■ **Your instructions**
Give back a single number: the count of lines in the data that contain the string "computer".

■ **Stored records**
*** Block opens ***

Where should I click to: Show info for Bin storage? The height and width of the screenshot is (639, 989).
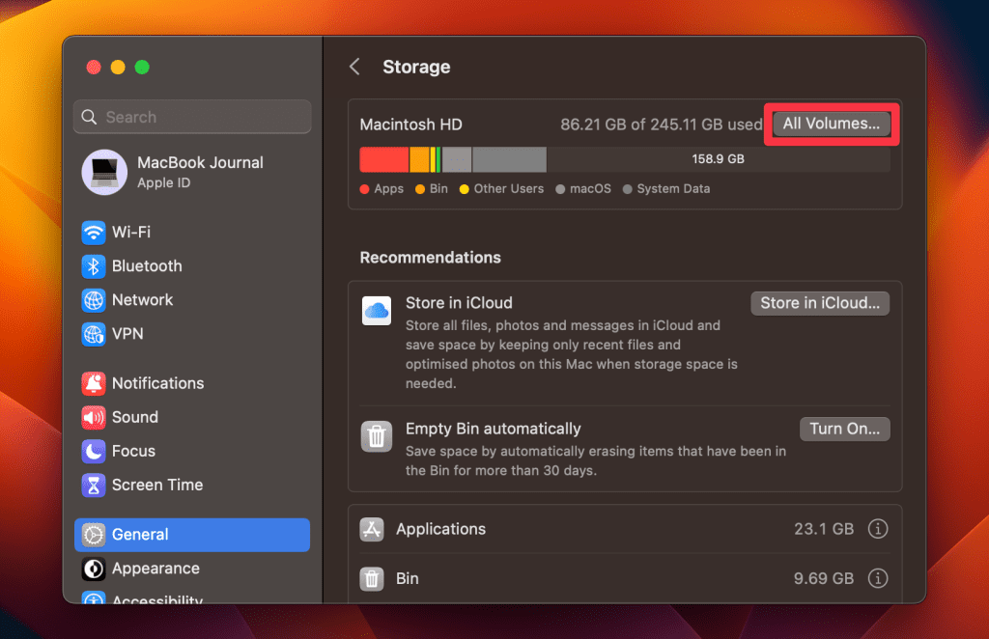click(x=877, y=578)
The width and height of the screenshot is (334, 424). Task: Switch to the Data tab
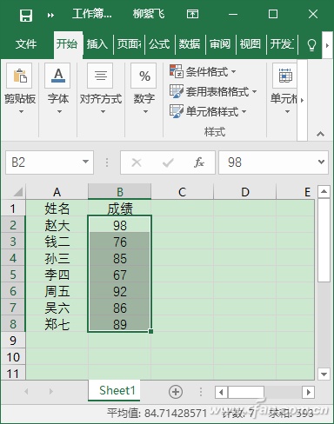pyautogui.click(x=190, y=44)
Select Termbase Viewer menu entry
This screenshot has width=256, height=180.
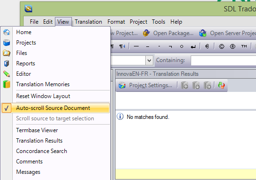(x=37, y=130)
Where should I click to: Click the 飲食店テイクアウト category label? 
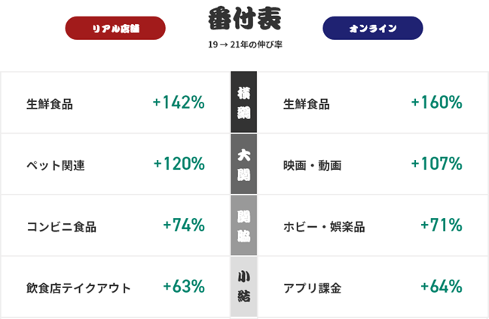tap(78, 288)
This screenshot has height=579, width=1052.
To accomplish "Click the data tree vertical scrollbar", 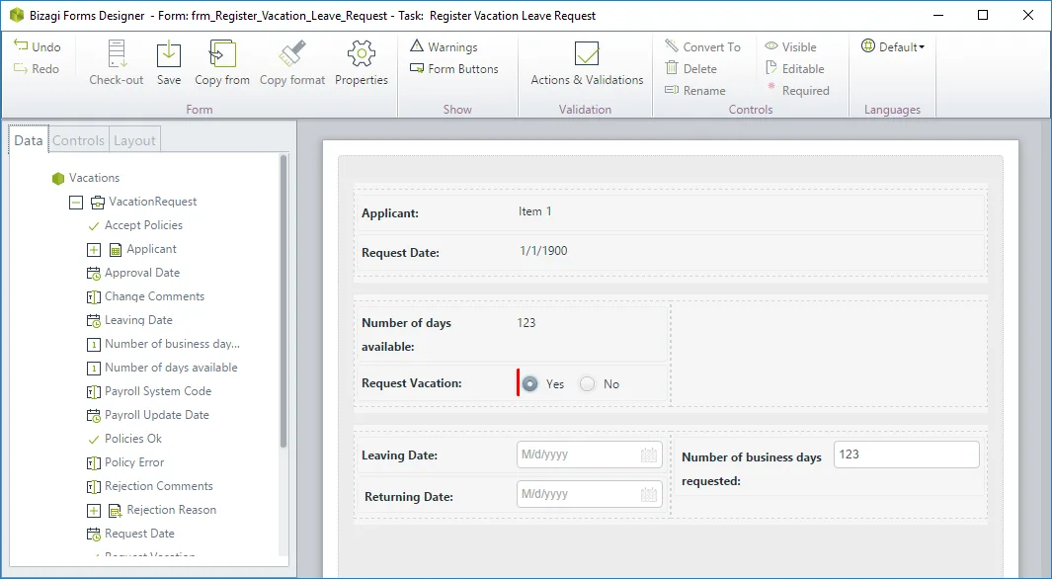I will click(x=283, y=301).
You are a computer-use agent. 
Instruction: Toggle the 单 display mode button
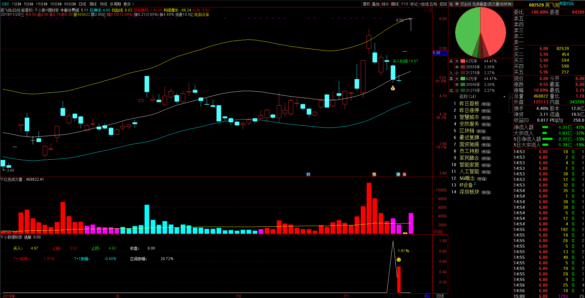pyautogui.click(x=457, y=4)
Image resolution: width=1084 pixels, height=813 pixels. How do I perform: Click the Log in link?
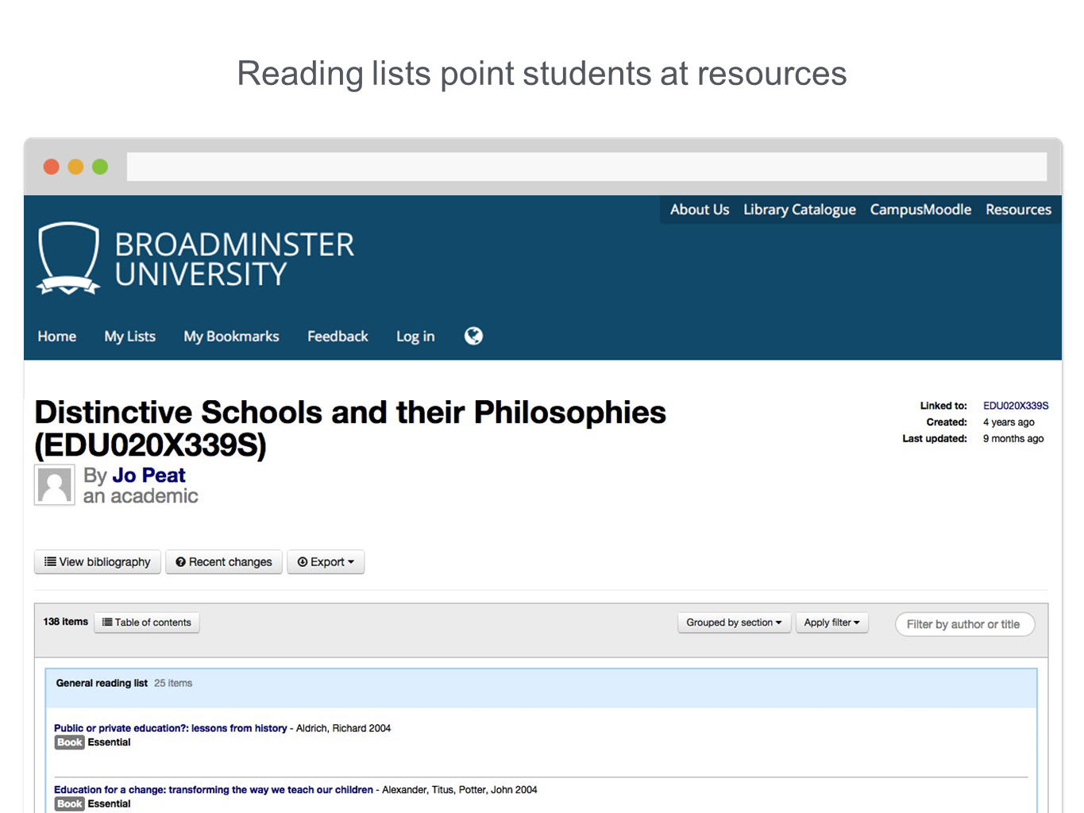(x=415, y=337)
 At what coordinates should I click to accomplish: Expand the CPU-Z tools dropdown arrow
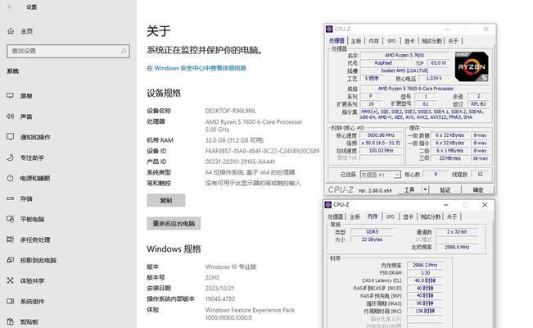(x=425, y=189)
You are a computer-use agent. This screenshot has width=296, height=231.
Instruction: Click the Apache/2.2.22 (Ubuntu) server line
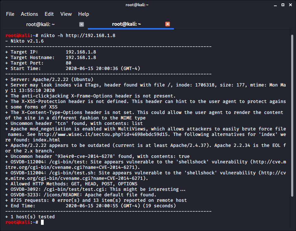(55, 80)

*** Block closes ***

■ **Task response**
2